Exactly retype the lines of the material from its first line to the line with "Given: Click star", including both.

Segment Open

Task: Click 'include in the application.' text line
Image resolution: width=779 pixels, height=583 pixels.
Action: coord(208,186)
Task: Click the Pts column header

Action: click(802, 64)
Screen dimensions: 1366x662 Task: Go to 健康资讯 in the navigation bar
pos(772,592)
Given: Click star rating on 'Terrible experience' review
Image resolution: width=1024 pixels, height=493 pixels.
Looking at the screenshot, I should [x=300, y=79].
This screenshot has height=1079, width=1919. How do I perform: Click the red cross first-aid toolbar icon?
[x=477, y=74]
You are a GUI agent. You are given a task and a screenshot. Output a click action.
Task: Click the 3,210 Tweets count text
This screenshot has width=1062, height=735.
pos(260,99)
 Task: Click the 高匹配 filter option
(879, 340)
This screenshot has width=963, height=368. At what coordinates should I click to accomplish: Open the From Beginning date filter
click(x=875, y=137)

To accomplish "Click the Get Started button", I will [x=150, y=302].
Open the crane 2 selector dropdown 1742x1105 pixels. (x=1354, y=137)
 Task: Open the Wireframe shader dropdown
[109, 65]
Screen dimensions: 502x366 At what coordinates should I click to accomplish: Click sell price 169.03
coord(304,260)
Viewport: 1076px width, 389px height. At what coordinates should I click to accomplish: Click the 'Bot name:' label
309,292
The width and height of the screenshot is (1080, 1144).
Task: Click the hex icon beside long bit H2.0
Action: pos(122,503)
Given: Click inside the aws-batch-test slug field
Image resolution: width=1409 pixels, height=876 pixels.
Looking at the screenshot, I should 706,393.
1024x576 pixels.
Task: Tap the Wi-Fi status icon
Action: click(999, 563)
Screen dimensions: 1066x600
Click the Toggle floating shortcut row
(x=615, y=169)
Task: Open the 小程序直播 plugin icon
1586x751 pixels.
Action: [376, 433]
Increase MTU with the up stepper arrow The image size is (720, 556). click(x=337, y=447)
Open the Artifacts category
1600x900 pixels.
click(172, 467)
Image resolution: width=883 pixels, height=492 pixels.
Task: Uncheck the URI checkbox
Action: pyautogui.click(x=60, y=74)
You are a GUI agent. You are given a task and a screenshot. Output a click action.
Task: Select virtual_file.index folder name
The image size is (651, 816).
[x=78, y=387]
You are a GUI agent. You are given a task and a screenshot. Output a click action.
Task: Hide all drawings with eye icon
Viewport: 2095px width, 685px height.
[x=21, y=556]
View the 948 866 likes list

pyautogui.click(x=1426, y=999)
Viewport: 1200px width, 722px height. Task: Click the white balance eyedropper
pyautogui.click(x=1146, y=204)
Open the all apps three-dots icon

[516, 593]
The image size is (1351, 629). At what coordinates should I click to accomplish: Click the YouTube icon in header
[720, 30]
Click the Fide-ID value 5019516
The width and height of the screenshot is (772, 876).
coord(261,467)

Segment Closed

Written response:
Task: Click 'include in the application.' text line
Image resolution: width=779 pixels, height=583 pixels.
Action: coord(208,186)
Task: Click the Pts column header

Action: click(802, 64)
Screen dimensions: 1366x662 Task: Go to 健康资讯 in the navigation bar
pos(772,592)
Given: Click star rating on 'Terrible experience' review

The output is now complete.